Ara

İstanbul


Hem kendi geciktirmemden hem de kitabın içeriğine değinmeyen tartışmaların soğumasını beklememden ötürü, Orhan Pamuk'un "İstanbul"unu yeni okuma şansı buldum. "Nobel bu kitaba az mı, çok mu?" ayrımına saplanmadan kitabın çok iyi bir Türkçe ile yazıldığını belirtmeliyim. Pamuk, konuşurken de yazdığı izlenimini verdiği için, kitabı okurken bazen onun sesini düşündüm, konuşsaydı da böyle yazardı, diye içimden geçirdim. Kitap, öyle dolmuşta ve otobüste bir çırpıda okunacak rahatlıkta değildi. Elime kalemi, kâğıdı almadan, satırları derinlemesine gözden geçirmeden ne demek istediğini anlayamazdım. Bir şehrin tarihiyle yazarın özyaşam öyküsü belki de ancak bu kadar birbiriyle örtüştürülebilirdi. ‘Belki de’ diyorum, zira Pamuk'un etkisinden kurtulamadığı A.H. Tanpınar, Yahya Kemal, Abdülhak Şinasi Hisar, Proust, Reşat Ekrem Koçu, Nerval, Lamartine, Hugo, Pierre Rufin, Melling ve Gidé'nin kitapta adları geçen yapıtlarını okumadan Orhan Pamuk'u gözümde gereksiz yere büyütebilirim.

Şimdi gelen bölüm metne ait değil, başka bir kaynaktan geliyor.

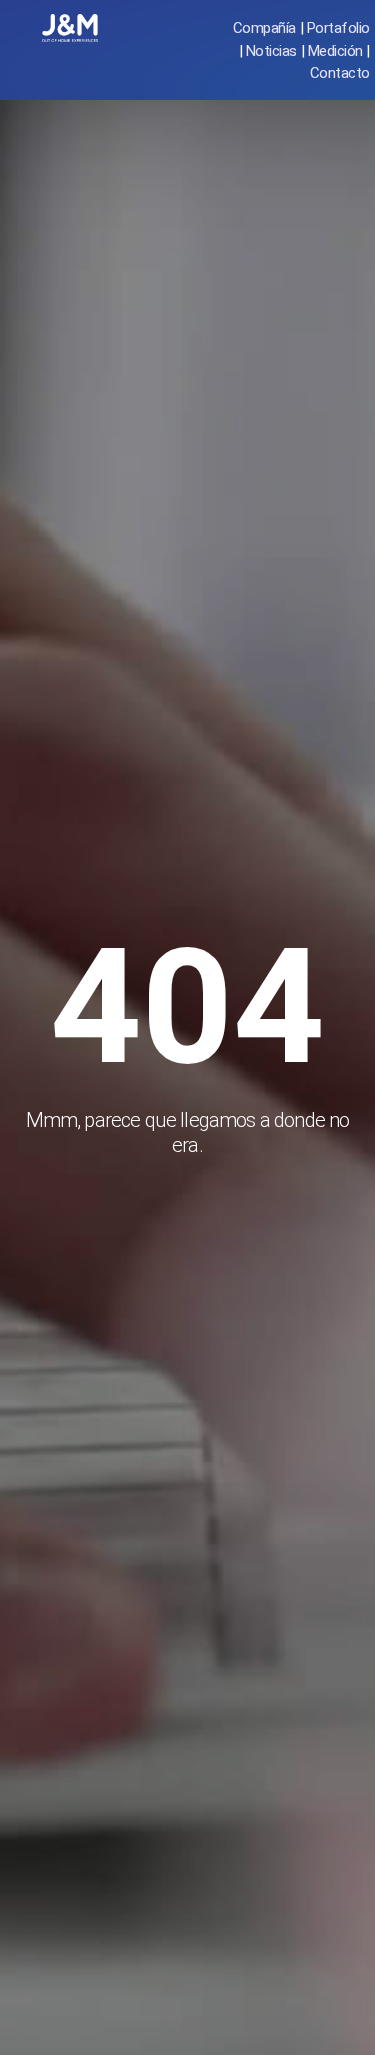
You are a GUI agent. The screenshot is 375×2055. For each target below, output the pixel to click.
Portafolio (338, 28)
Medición (335, 51)
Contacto (340, 73)
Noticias (271, 51)
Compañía (264, 28)
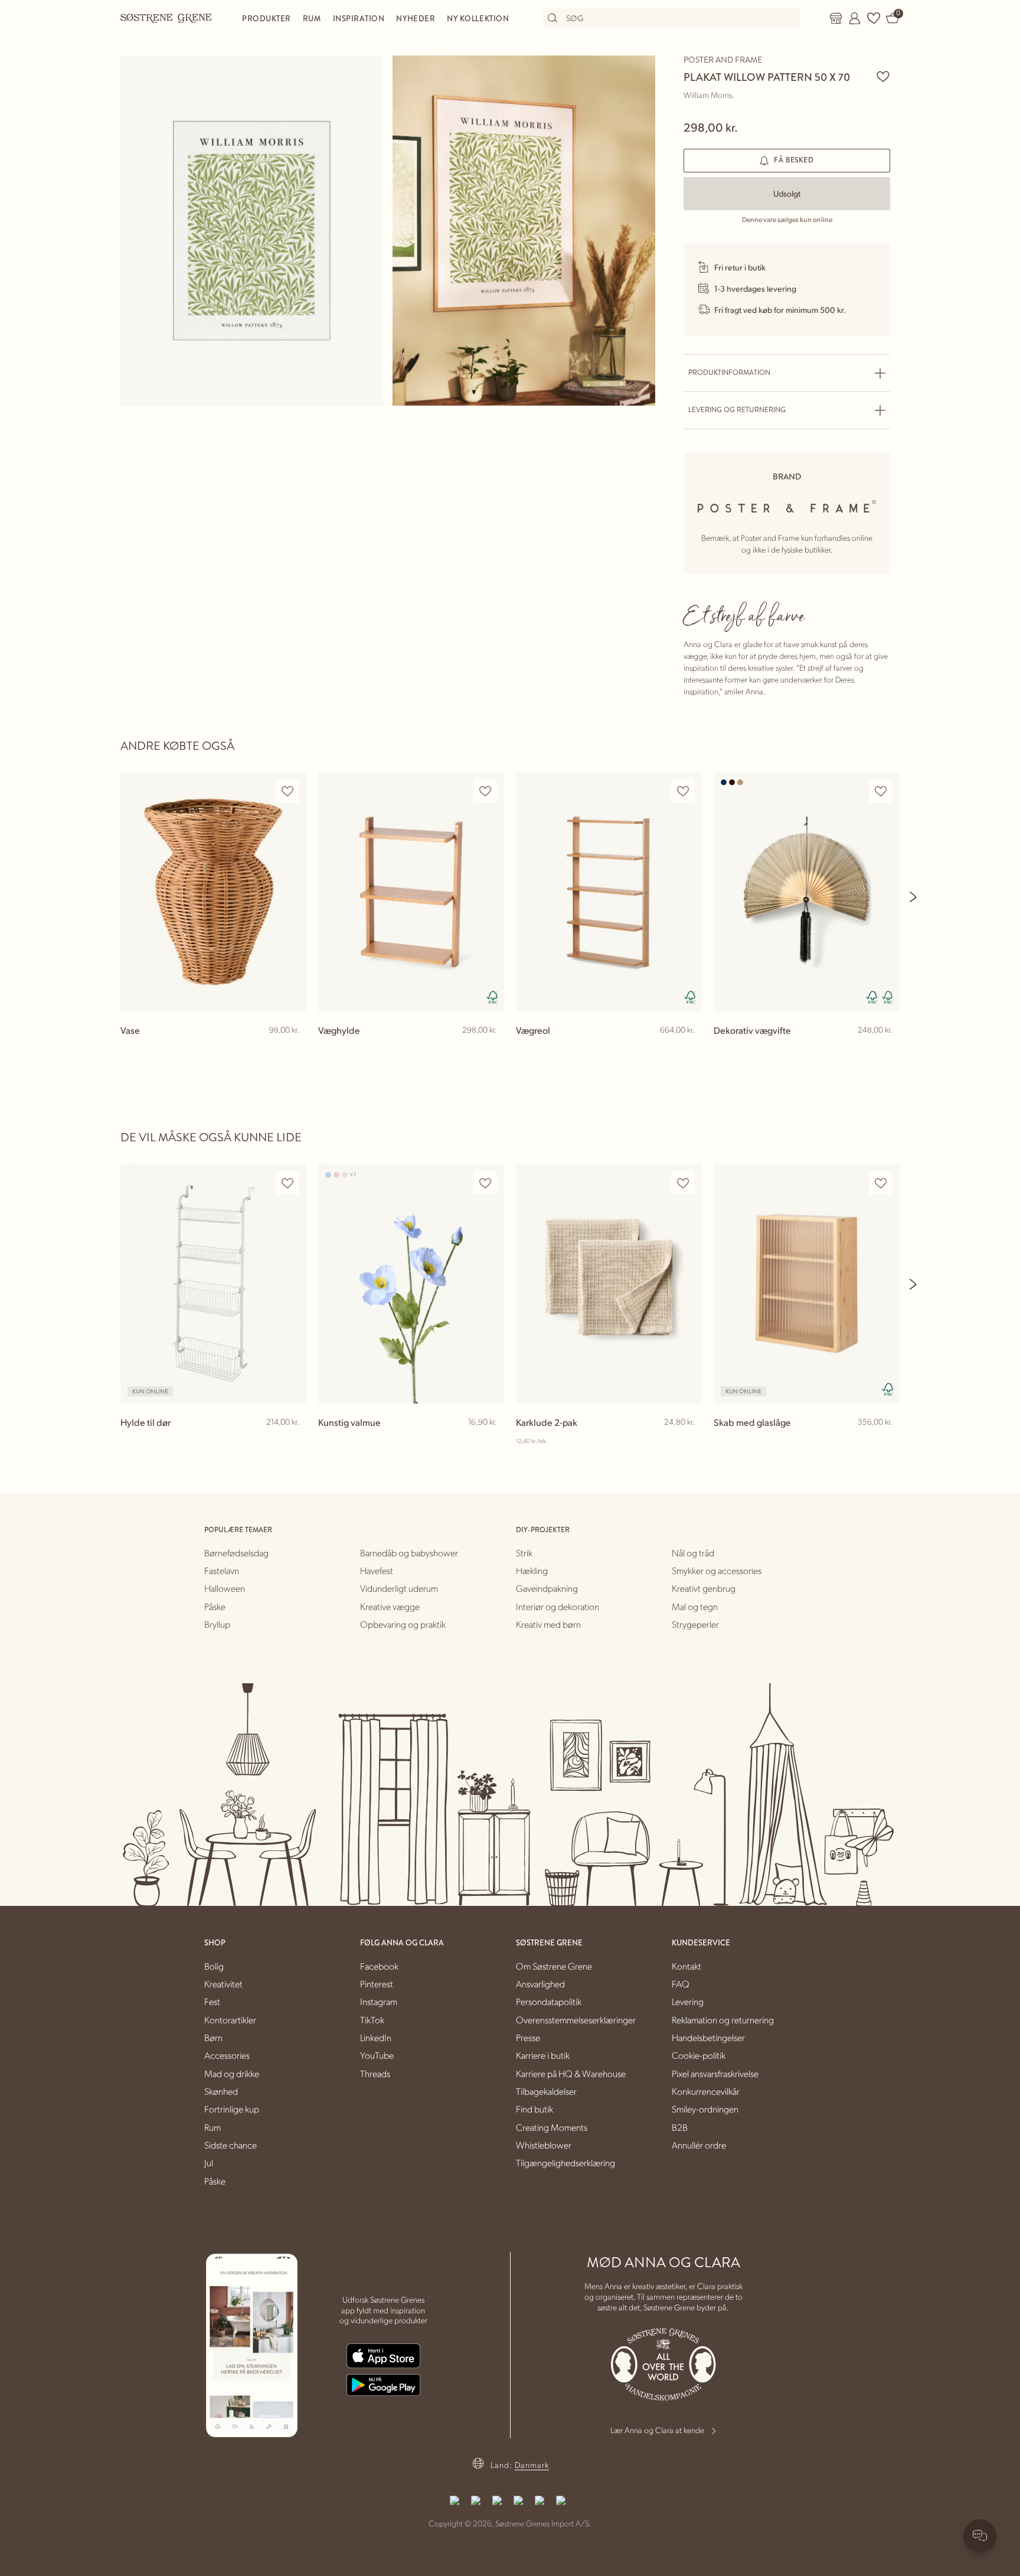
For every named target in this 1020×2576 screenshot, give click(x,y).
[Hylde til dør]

Bir Doğu- Batı sentezini anlattığı için ödüle layık görülen Pamuk, aslında çok tartışılacak bir roman kaleme almış. Metinde hüznün, siyahla beyazın, Batılılaşma ile gelenekselliğin, yangınla itfaiye hortumunun arasında kalmış bir şehir olarak İstanbul'u betimleyen yazar, daha çok Batılı gezginlerin seyahat notlarını, çizimlerini kendisine referans alarak ilerlemiş. Bir Oryantalizm kurgusuna yenik düşme tehlikesini her sayfada kendisi de yaşıyor. Ne var ki, dışarıdan gözlenmek ona mutluluk veriyor. Dışarıdan gözleyenlerin muazzam tasvirleriyle beraber, onların İstanbul milliyetçilerinden daha iyi birer İstanbul âşıkları oldukları sonucuna varıyor. Hele hele Melling ve Nerval, onun için birer baştacı... Yazıyı gereksiz yere uzatıp edebiyattaki yetersizliğimi gizlemeye çalışmamalıyım. O yüzden daha hacimli bir yazıyı Nerval'in "Doğu'da Seyahat" adlı kalın yapıtını okuduktan sonra yazmayı düşünüyorum. Ama şu gerçek ortada sanki: Pamuk, bir Doğu- Batı sentezini yapmaya çalışmışsa, Batılı bir okurun Doğulu bir şehri anlamasını pek de zorlamayacak, daha çok Batı penceresinden bakan gözlemlerde bulunmuş. Ödüle "Doğu"yu Doğu'luktan kurtarıp "Batı" yı Batı'lıkla yüzleştirecek bir şaheser gözüyle bakamadım. Pamuk, derinlemesine okunması gereken çok önemli ve cesur (Emre’nin dediği gibi, kendimize itiraf edemediğimiz cinsel dürtülerimiz, kıskançlıklarımız, fikrimizle yaşam tarzımız arasındaki çelişkiler) bir yapıt sunmuşsa da, Batılı entelektüel için pek de yabancı olmayan bir sözlük kullanmış. Ödülün verilmesinde böyle bir Batı gözlüğüne yakın tasvirler içeren Doğu-Batı sentezi de rol oynamış olabilir.